# What to do
Restate word for word the line with "Where should I click to: Select" and the rest of the listing after it, ending at the final line, and include nothing else.

# Provided records
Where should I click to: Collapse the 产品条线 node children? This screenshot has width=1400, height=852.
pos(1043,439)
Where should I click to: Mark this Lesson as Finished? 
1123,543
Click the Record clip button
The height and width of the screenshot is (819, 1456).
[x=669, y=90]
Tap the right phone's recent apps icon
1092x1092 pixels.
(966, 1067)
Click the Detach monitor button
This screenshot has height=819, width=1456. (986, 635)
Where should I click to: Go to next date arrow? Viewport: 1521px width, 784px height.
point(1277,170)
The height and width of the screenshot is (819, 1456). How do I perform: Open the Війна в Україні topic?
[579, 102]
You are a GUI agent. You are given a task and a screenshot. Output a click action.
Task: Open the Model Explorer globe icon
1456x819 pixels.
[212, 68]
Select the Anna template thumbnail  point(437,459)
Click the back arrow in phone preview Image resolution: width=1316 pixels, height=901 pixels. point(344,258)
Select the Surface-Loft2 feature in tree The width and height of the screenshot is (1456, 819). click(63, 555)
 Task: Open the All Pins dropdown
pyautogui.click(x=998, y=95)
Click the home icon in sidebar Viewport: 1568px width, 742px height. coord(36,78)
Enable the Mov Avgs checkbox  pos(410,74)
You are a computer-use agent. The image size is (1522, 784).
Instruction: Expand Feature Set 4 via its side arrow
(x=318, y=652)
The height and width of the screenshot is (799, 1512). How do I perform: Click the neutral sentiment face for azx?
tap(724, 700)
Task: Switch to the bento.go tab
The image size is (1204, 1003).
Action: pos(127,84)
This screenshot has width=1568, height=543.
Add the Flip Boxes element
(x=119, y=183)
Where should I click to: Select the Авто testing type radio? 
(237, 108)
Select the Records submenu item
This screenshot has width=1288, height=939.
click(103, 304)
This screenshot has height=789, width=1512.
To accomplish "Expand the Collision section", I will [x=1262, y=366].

# Response to this exercise
Where should I click to: Select the Авто testing type radio? 
(237, 108)
Select the Records submenu item
This screenshot has width=1288, height=939.
click(103, 304)
This screenshot has height=789, width=1512.
To accomplish "Expand the Collision section", I will [x=1262, y=366].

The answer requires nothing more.